Improving the work of subagents
When a subagent performs poorly—such as neglecting a necessary tool or mismanaging a task—developers are encouraged to use iterative prompting to refine agent behavior. This process typically involves:
Supplying context on the failed action (what the subagent did versus what it should have done).
Explaining the expected result, making it clear how the agent should act differently next time.
Passing in the relevant .md configuration file to allow Claude to analyze and suggest precise modifications.
Context, Customization, and Continuous Improvement
With each refinement, updated .md files maintain an auditable history of agent behavior and can be version-controlled. This approach allows custom subagents to become more specialized, efficient, and reliable over time—especially when developers proactively identify workflow failures and provide Claude Code with structured context for improvementment.
Plan and Thinking Mode Considerations
Unlike the main Claude agent, subagents in Claude Code currently do not support generating or executing stepwise plans; they begin executing assigned tasks right away. Additionally, there is no interactive “thinking” mode or transparent intermediate output, making it challenging to monitor progress or debug issues until after subagent execution finishes.
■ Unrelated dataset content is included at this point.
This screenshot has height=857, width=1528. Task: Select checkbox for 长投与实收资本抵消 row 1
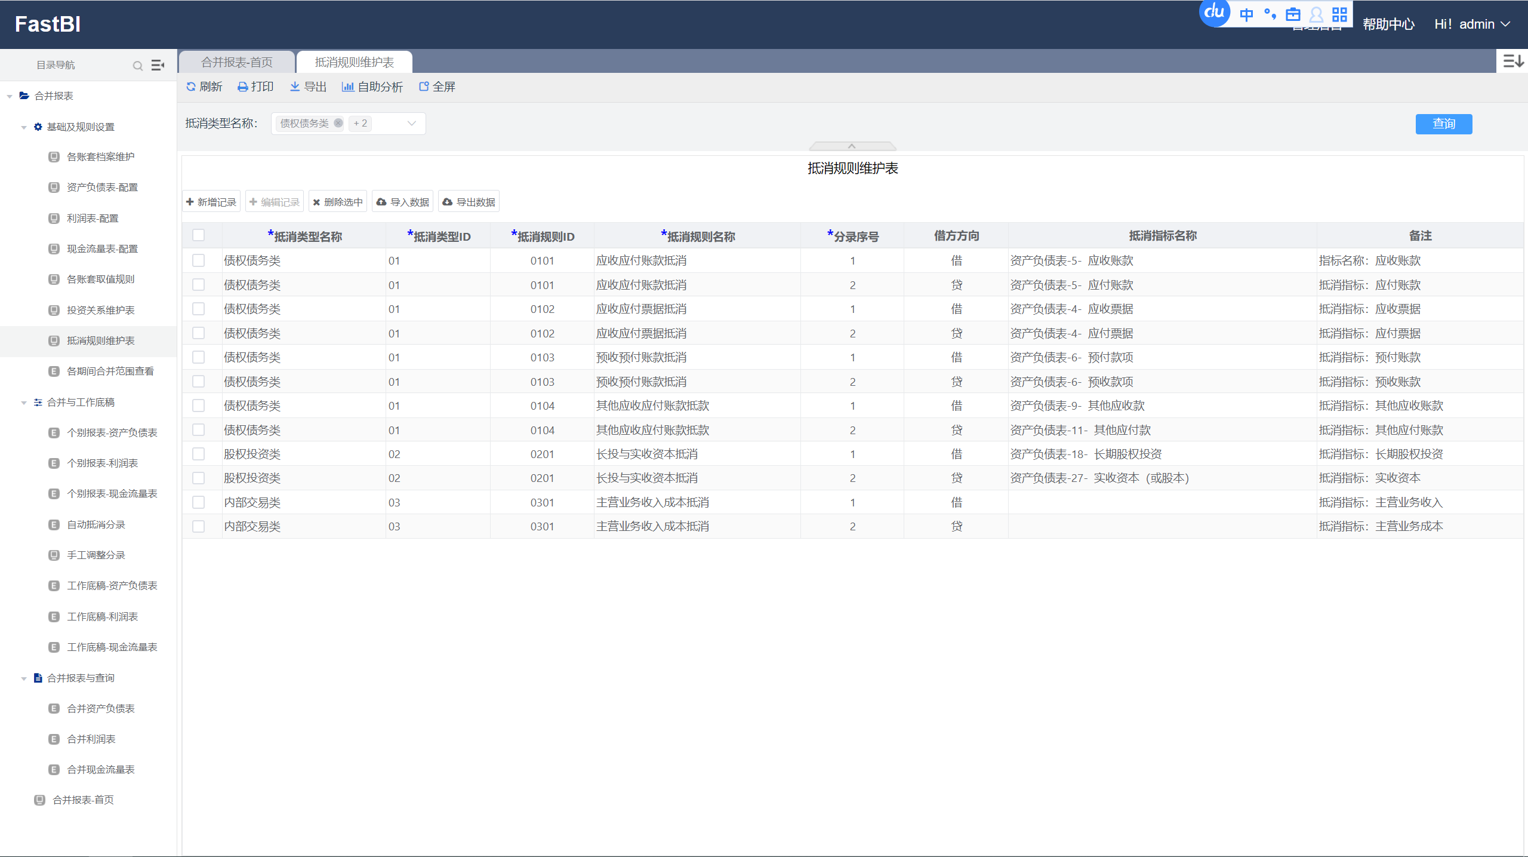tap(199, 454)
This tradeoff yields parallel productivity but reduces real-time visibility.
Handling Subagent Permissions (with MCP Servers)
When integrating subagents with MCP servers, explicit attention must be paid to tool and resource permissions. subagents must be granted access to the specific MCP tools or resources required for their tasks—if these aren't included in the subagent’s .md configuration (or set via the /agents interface), the subagent will be unable to utilize those features. Failure to configure permissions correctly can lead to denied operations or persistent permission prompts that block execution, especially for file access or server-bound requests.
Practical Tips
Carefully specify which tools and server resources are accessible to each subagent via its tools field or the Anthropic agent management command.
Review permissions regularly, especially after changes to server setups or security settings, to avoid broken workflows or security gaps.
For workflows requiring observable, incremental steps, assign those tasks to the main Claude agent rather than subagents.
By understanding these operational details and configuration nuances, it’s possible to leverage subagents for specialized, parallelized tasks while maintaining secure, controlled access to sensitive tools and environments.
Closing thoughts
Subagents + hooks turn Claude Code from a helpful AI into a repeatable engineering system for us here at PubNub. We get faster onboarding, safer automation, and clean handoffs, yet still keeping humans firmly in the loop. If you already use Claude Code, you can turn any repo into a subagent workflow with a day’s effort.
Remember to keep experimenting: try different workflows, explore agents in a various ways you can work with them so they can refine how they work with Claude Code, and find a workflow that works the best for them and you.